Meanwhile Jim Grobe and Wake Forest try to rebound from a 24-17 loss to Navy that knocked them from the ranks of the unbeaten. Unlike Bowden, Grobe has actually won an ACC Title (2006 victory over Georgia Tech) and in the past two years has taken Wake from a perpetual doormat to the BCS. In 2006 Grobe was the national coach of the year. Wake is coming off back-to-back 11-3 and 9-4 campaigns, and a win over Clemson would go a long way towards ensuring that the 2008 campaign is going to be as successful as the past two seasons. But danger looms in the Clemson Tigers— a team that's probably as unpredictable as any team in college football over the past decade. Knock off Clemson and Wake remains the only undefeated team in the Atlantic Division.

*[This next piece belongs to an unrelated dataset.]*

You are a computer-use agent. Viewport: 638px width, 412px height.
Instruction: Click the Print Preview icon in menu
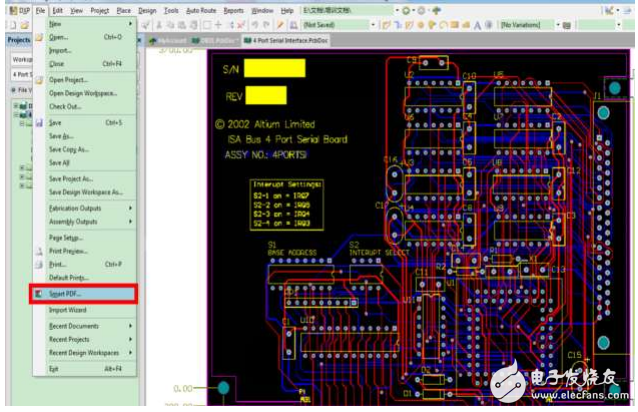tap(39, 251)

What's more they'd have the tiebreaks over Florida State and Clemson, meaning they'd probably only have to get to 5-3 (6-2 at most) to advance to another ACC Title Game.

Don't you get the feeling that Clemson fans are going to look back on the past five years of the ACC—a time when Miami and Florida State are both as impotent as they'll ever be—and wonder how the hell they didn't manage to win a single ACC Title? This is the kind of failure that becomes even more grating the more years that pass. Because Miami and Florida State aren't going to be this bad forever. Meanwhile, Clemson keeps plodding along. Here comes another chance at staying alive in the ACC race. Beat Wake and you've made the inevitable late-season collapse even more painful. Lose now, and Bowden's gone forever. Right? Choose wisely Clemson fans, choose wisely.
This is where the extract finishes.